Texto. “Algunas reflexiones personales sobre la FAI, Insurreccionalismo y Organización desde una perspectiva nihilista-individualista”.

Enviado al correo, traducido por “Kuiahuitl” desde la publicacion “Ash and Ruin”.


Para empezar voy a explicar lo que es la FAI, o la federación anarquista informal (o lo que tal vez, significaba) para mí. Es un método de organización y un “punto de encuentro” anónimo para las luchas de algunos individuos en guerra con la sociedad.

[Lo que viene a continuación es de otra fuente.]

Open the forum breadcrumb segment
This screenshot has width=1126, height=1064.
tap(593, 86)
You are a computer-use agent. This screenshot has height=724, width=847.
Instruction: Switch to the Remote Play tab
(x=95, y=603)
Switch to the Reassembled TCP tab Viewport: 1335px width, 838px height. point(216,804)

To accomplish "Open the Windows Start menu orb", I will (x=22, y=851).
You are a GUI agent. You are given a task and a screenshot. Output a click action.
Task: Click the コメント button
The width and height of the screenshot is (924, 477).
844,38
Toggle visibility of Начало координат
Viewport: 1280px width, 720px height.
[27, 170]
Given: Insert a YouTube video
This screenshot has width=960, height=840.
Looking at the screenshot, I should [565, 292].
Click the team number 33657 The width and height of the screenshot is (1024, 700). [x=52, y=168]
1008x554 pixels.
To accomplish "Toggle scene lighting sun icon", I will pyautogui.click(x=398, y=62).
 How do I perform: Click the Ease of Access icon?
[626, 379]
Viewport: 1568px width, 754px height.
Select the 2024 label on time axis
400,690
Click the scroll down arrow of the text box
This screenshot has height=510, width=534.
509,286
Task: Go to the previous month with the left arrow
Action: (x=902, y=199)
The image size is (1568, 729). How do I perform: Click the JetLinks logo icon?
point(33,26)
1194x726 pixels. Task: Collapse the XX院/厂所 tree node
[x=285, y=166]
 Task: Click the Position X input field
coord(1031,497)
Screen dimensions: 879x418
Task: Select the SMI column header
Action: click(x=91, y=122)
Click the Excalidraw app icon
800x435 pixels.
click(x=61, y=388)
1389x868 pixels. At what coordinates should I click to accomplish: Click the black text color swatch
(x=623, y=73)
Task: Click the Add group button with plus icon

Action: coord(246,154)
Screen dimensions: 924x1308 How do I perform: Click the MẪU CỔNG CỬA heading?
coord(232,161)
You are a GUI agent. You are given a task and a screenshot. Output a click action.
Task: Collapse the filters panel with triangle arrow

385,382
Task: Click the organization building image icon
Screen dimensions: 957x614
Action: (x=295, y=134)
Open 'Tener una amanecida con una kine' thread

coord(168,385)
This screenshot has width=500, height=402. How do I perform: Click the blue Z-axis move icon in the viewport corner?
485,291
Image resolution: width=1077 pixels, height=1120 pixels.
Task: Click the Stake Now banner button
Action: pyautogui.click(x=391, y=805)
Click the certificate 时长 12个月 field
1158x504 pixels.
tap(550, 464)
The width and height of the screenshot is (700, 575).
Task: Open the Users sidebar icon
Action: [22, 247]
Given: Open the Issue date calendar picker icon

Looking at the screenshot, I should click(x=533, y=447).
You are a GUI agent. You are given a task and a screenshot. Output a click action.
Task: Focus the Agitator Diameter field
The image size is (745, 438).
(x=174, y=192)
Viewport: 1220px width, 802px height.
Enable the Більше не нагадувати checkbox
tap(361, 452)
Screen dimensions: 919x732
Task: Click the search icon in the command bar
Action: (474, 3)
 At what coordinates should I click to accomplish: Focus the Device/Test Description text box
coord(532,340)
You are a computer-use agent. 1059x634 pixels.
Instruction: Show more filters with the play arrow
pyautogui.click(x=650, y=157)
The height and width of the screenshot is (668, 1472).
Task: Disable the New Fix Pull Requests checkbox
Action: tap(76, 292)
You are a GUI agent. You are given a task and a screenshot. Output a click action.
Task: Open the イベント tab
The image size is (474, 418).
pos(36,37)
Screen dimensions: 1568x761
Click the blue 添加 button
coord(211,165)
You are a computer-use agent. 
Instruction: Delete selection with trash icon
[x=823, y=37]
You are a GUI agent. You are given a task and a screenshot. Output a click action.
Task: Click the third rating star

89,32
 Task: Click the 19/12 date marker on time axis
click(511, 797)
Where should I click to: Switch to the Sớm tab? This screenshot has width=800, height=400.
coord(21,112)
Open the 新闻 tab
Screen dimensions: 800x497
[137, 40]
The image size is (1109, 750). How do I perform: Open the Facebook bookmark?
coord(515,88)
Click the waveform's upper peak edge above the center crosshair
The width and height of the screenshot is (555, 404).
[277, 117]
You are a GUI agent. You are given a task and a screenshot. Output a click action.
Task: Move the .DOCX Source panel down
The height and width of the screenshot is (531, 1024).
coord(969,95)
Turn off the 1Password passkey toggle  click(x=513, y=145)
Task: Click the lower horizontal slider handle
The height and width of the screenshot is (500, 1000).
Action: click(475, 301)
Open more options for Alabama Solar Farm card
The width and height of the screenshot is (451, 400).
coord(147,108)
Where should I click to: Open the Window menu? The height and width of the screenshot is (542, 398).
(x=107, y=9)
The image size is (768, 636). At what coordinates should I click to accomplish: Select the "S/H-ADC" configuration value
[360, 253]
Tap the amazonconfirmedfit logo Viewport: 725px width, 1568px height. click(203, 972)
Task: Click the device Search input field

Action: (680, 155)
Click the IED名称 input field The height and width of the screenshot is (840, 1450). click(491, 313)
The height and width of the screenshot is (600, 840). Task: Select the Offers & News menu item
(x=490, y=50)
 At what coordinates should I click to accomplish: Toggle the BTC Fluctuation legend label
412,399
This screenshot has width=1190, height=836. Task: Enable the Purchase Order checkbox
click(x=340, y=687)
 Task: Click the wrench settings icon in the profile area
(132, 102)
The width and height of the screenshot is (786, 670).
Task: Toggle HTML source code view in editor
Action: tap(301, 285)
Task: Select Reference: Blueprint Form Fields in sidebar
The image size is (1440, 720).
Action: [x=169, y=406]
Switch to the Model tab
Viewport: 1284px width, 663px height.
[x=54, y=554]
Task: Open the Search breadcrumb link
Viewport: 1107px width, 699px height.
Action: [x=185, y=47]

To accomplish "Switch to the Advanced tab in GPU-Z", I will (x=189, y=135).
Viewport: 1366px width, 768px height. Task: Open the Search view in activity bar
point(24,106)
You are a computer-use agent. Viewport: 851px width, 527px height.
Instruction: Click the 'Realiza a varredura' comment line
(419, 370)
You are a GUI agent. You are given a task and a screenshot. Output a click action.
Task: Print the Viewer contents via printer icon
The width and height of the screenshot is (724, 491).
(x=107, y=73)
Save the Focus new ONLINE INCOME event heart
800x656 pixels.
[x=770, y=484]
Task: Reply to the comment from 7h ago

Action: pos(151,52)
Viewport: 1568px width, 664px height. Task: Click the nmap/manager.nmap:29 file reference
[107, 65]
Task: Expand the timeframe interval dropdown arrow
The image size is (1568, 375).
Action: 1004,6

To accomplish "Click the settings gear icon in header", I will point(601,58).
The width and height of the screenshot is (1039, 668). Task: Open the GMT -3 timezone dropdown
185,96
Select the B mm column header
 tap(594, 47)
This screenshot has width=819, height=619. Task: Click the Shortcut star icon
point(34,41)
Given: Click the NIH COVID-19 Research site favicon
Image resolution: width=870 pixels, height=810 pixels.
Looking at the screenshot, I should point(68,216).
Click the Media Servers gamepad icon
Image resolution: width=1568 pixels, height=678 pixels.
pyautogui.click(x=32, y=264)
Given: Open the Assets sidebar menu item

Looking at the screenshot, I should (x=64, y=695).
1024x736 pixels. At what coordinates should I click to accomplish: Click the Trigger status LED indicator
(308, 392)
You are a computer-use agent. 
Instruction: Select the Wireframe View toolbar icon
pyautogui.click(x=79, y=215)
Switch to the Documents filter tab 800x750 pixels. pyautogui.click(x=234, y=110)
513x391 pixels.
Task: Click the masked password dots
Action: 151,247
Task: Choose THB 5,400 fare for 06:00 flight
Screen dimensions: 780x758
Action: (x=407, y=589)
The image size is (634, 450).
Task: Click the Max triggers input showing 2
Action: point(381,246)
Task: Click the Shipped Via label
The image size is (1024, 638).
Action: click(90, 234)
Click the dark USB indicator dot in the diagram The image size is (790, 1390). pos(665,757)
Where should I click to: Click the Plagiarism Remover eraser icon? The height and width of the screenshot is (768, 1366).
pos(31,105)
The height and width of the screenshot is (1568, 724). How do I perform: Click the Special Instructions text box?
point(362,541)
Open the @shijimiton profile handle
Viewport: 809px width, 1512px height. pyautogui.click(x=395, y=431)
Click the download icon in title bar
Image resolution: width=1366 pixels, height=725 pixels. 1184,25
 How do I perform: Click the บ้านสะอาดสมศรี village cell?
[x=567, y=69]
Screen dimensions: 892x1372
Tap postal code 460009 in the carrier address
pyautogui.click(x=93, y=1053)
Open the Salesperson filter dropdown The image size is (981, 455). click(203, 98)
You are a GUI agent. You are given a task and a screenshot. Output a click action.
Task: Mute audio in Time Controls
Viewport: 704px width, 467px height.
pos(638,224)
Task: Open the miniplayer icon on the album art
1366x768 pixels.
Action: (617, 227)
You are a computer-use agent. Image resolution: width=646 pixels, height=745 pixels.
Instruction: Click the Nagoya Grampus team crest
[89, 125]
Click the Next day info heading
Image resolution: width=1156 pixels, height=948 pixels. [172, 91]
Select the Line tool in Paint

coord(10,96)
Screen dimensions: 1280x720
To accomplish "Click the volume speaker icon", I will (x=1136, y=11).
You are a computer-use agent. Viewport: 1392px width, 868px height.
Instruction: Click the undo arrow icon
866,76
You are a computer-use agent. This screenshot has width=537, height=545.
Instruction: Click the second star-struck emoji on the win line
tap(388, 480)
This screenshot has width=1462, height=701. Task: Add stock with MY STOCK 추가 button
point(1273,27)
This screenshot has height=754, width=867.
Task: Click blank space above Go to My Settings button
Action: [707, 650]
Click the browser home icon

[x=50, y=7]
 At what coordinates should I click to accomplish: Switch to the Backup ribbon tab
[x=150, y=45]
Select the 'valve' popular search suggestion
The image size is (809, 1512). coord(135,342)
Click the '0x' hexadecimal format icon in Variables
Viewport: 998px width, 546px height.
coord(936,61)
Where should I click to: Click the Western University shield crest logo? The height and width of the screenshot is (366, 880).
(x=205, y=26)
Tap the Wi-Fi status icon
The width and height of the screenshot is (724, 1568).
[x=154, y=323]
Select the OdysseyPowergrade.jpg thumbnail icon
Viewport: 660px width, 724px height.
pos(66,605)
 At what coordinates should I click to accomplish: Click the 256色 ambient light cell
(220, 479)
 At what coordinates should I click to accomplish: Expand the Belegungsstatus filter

Es un debate en curso, un flujo de ideas que provienen directamente de las individualidades combativas que contribuyen a ello – y sus percepciones en constante evolución y sus experiencias – y NO en los patrones prescritos del comportamiento y pensamiento. Es el punto en el que nuestra táctica en constante desarrollo y teoría, se combinan y se ponen a prueba como parte de un proyecto experimental de colaboración, con objeto de alcanzar la coordinación y la intensificación de ataques sin ningún tipo de especializaciones estratégica, líderes o seguidores.
Como un individuo caótico y auto-determinado, YO busco activamente el conflicto con la totalidad del orden impuesto de lo existente. Es decir, con el fin de vivir mi vida en un camino en el que pueda recuperar una cantidad de placer de la presente insoportable, yo elijo conscientemente retirarme de esta sociedad tecnológica pútrida del espectáculo y de la masa, rechazar sus valores, estatutos y formas de vivir permitidas, y de atacar en cualquier forma que se presente ante mí. Esto significa que en su mayor parte, dado mi carácter antisocial, encontré muchas de mis propias ideas alineadas en la ofensiva informal de la organización anarquista, como el proyecto de la FAI.
Sin embargo, no soy parte de alguna insurrección externalizada y masificada que los “revolucionarios” exaltan e idolatran. En su lugar, veo la insurrección como una parte de mí, es el ritmo al que late mi corazón rebelde. En este sentido el nihilismo, el individualismo y la anarquía son también mis propias armas personales para ejercer cualquier forma creativa-destructiva que percibo, a través de mi conciencia para estar en forma, y no con meros apéndices al espectro de “la causa”, que sólo se vuelven apasionados y libre-pesadores rebeldes en la autómata lobotomía o “soldados de la revolución”, expresando todos los saludos y gestos correctos reaccionando con el razonamiento ideológico correcto.
La única forma de organización a la que YO perteneceré es a la colaboración con individuos que conscientemente elijen alinearse juntos y conspirar para satisfacer sus deseos inmediatos y sus objetivos compartidos, sin ningún compromiso u obligaciones que sitúan al grupo o sus proyectos anteriores en la conciencia de los propios individuos.
Suena como la FAI cabría decir, ¿verdad? Bueno, no estoy tan seguro ya.
Desafortunadamente, debido a la tendencia común compartida por muchos anarquistas que simplemente pasa por alto interiorizando binarios morales e ideológicos, los auto-identificados “revolucionarios” siempre estarán ahí tratando de succionar la unicidad del todo, entronizando a ciertos acrónimos dentro de la política del marco de sus “movimientos” y la mentalidad mayor de su propósito, a continuación, intentarán cerrar la boca de cualquier persona que pasa a atacar sus valores e ideología también. Esclavizando a la conciencia del individuo a “la causa” ellos trivializando completamente la afirmación de la vida del individualismo caótico y auto-liberador, lo que alguna vez sentí fue capaz de existir dentro de la organización anarquista informal.
A lo largo de la historia de la mentalidad colectivista del “movimiento” o “el partido” – no importa cómo “insurreccional” o “individualistas” que se camuflan para serlo – nunca han sido capaces de representar la individualidad indomable de una minoría violenta, esos delincuentes nihilistas y egoístas vagabundos, y sus propias y únicas hermosas revueltas contra la normalidad y la civilización.
No busco ningún tipo de política de “unidad” o “solidaridad” barata que reaccione con diferentes actos del circo ideológico, pero sí la afinidad real en la complicidad entre los guerreros.